* What is required *
Output each line of the data below as one string in a JSON list, leaving out blank lines.

Part of a data file
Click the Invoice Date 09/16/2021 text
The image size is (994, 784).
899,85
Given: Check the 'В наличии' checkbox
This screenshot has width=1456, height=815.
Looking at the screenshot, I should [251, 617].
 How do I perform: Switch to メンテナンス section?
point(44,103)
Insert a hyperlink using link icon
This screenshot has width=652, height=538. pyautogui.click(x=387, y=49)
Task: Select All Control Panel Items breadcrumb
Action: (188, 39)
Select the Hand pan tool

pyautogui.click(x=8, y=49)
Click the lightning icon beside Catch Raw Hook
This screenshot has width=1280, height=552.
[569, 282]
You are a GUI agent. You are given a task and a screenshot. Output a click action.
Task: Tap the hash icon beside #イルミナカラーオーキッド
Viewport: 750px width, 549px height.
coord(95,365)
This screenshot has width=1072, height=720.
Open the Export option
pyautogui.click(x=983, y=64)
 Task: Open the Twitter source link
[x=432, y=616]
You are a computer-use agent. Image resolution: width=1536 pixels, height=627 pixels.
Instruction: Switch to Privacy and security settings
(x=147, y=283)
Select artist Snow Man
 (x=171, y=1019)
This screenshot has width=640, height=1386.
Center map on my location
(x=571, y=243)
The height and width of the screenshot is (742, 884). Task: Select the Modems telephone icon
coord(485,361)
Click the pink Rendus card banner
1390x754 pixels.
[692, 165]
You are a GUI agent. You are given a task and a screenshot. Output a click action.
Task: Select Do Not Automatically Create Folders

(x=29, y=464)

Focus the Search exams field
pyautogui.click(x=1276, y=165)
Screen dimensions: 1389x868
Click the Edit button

* Solution *
[
  "Click the Invoice Date 09/16/2021 text",
  "The image size is (994, 784).",
  "899,85",
  "Given: Check the 'В наличии' checkbox",
  "This screenshot has width=1456, height=815.",
  "Looking at the screenshot, I should [251, 617].",
  " How do I perform: Switch to メンテナンス section?",
  "point(44,103)",
  "Insert a hyperlink using link icon",
  "This screenshot has width=652, height=538. pyautogui.click(x=387, y=49)",
  "Task: Select All Control Panel Items breadcrumb",
  "Action: (188, 39)",
  "Select the Hand pan tool",
  "pyautogui.click(x=8, y=49)",
  "Click the lightning icon beside Catch Raw Hook",
  "This screenshot has width=1280, height=552.",
  "[569, 282]",
  "You are a GUI agent. You are given a task and a screenshot. Output a click action.",
  "Task: Tap the hash icon beside #イルミナカラーオーキッド",
  "Viewport: 750px width, 549px height.",
  "coord(95,365)",
  "This screenshot has width=1072, height=720.",
  "Open the Export option",
  "pyautogui.click(x=983, y=64)",
  " Task: Open the Twitter source link",
  "[x=432, y=616]",
  "You are a computer-use agent. Image resolution: width=1536 pixels, height=627 pixels.",
  "Instruction: Switch to Privacy and security settings",
  "(x=147, y=283)",
  "Select artist Snow Man",
  " (x=171, y=1019)",
  "This screenshot has width=640, height=1386.",
  "Center map on my location",
  "(x=571, y=243)",
  "The height and width of the screenshot is (742, 884). Task: Select the Modems telephone icon",
  "coord(485,361)",
  "Click the pink Rendus card banner",
  "1390x754 pixels.",
  "[692, 165]",
  "You are a GUI agent. You are given a task and a screenshot. Output a click action.",
  "Task: Select Do Not Automatically Create Folders",
  "(x=29, y=464)",
  "Focus the Search exams field",
  "pyautogui.click(x=1276, y=165)",
  "Screen dimensions: 1389x868",
  "Click the Edit button"
]